= Selected text =
While George Bush was eating cake with John McCain, rats were eating American corpses in American cities. While George Bush was strumming a dissonant chord with a country singer, a dissonant, desperate cry for help went unheeded from American voices in American cities. While Dick Cheney was closing on a posh new house, floodwaters were closing in on many more American houses, and, even worse, their owners. While Donald Rumsfeld was enjoying a game in an American baseball stadium, American citizens were dying in an American football stadium. While Condoleeza Rice was delightedly prancing through Manhattan shops in search of shoes, American citizens were desperately sloshing through New Orleans buildings in search of drinkable water. The largest natural disaster in modern American history is no time for absentee government, but that's what we got.

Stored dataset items

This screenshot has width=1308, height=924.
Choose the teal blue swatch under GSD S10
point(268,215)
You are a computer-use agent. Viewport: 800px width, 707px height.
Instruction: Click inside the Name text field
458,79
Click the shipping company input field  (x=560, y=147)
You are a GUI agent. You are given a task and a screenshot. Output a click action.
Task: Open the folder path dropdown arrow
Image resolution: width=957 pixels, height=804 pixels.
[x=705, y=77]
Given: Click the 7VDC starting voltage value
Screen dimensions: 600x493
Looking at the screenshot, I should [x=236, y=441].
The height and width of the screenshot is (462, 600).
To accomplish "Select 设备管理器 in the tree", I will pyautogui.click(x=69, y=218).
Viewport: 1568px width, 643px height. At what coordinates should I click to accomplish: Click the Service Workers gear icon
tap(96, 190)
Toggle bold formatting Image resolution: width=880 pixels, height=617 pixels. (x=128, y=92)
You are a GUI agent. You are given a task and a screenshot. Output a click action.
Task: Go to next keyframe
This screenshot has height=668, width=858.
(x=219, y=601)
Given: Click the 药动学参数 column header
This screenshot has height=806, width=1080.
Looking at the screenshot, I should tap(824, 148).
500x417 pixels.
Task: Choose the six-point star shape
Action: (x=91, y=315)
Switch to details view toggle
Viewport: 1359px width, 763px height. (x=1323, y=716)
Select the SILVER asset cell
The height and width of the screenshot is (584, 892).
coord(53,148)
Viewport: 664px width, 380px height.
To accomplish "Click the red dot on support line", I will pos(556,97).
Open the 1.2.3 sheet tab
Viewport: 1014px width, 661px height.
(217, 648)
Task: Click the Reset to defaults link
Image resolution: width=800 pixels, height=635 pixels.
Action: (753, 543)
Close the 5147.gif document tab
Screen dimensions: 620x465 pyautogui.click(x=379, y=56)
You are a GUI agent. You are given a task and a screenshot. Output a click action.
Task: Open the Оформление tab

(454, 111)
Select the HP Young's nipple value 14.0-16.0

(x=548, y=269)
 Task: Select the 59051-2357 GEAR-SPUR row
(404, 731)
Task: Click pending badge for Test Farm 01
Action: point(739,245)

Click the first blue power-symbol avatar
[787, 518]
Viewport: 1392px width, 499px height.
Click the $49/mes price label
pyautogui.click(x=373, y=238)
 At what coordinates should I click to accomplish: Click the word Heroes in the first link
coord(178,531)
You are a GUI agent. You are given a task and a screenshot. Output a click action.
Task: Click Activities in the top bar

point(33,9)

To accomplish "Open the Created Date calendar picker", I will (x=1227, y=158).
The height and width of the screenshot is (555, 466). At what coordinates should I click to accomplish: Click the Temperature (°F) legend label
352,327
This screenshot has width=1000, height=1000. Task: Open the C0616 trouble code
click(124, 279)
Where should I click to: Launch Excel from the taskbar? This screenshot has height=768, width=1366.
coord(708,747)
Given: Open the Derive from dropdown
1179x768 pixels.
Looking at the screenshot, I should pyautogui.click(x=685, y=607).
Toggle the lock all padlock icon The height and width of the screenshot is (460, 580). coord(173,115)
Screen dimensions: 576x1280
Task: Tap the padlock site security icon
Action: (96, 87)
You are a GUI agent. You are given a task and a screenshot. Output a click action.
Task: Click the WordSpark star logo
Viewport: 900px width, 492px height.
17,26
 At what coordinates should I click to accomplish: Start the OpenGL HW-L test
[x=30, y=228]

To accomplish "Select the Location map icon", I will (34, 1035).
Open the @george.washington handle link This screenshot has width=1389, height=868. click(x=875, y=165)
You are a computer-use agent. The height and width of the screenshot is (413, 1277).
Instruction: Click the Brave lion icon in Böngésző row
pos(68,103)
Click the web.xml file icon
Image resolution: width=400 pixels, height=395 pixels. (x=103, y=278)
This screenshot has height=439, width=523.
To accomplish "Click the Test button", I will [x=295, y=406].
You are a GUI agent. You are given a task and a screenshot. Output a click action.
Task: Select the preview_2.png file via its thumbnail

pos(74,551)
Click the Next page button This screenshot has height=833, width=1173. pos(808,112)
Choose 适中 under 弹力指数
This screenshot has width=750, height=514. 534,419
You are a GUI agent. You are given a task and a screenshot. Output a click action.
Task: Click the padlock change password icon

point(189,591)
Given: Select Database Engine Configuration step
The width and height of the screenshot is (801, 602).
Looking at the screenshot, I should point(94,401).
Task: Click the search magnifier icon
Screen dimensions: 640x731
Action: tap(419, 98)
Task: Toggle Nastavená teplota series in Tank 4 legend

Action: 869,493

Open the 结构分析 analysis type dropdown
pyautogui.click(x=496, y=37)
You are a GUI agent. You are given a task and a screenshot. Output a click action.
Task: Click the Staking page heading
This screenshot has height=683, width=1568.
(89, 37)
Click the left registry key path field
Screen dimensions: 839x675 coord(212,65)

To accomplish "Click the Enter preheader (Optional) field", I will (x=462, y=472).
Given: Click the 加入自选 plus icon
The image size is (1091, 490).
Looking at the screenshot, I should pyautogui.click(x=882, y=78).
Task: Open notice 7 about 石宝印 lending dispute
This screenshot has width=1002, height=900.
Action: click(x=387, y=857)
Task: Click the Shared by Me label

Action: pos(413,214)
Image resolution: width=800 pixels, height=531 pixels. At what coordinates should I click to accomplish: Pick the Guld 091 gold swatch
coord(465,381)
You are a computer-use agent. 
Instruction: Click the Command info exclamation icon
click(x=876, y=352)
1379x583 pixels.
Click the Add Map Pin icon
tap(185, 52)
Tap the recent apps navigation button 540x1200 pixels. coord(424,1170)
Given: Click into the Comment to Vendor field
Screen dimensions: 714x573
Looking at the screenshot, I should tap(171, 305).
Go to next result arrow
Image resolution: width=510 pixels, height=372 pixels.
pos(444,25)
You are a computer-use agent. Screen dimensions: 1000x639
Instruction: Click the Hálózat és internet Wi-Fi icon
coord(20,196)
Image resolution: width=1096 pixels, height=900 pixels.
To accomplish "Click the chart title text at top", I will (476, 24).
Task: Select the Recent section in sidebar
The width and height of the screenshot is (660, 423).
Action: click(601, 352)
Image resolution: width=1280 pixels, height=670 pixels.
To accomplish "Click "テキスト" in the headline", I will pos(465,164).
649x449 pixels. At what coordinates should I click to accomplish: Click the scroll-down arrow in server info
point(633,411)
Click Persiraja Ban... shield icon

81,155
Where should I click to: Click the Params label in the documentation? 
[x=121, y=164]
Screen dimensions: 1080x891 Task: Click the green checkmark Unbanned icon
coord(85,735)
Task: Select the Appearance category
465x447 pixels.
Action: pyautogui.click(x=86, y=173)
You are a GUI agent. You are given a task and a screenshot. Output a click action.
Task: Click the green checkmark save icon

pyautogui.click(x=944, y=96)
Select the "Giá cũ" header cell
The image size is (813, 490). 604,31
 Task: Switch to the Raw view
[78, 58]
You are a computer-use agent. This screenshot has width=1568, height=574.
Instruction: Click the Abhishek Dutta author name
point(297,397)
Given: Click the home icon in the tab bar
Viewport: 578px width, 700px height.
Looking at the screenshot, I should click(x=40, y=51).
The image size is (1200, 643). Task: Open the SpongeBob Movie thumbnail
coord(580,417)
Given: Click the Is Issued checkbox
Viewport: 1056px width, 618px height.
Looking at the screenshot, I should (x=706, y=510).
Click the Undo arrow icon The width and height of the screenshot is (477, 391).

= Apply what you read =
[a] In the passage on New Orleans, what was Donald Rumsfeld doing while American citizens were dying in an American football stadium?
[b] Explain why, according to the passage on New Orleans, the absence of government leaders was unacceptable at that moment.
[c] Carry on the passage on New Orleans from the point where it stops.

= Answer list =
[a] He was enjoying a game in an American baseball stadium.

[b] The passage describes the event as the largest natural disaster in modern American history and states that such a disaster is no time for absentee government. Even so, it says, absentee government is what the country got.

[c]
Certainly, it's unreasonable to assign responsibility for the hurricane itself. However, it is certainly reasonable to assign responsibility for actions that made this disaster as bad as it was. Who ignored FEMA warnings about both a New York City terrorist attack and a New Orleans hurricane, and then gutted FEMA? The Bush administration. Who assigned another layer of bureaucracy to FEMA? The Bush administration. Who appointed the architect of FEMA's astonishing incompetence? The Bush administration. Who gutted the funds for maintenance and upgrades of the New Orleans levees - which might have withstood this storm otherwise - to fund the war in Iraq? The Bush administration. Who sent a considerable percentage of first responders - the Louisiana National Guard - to Iraq? The Bush administration.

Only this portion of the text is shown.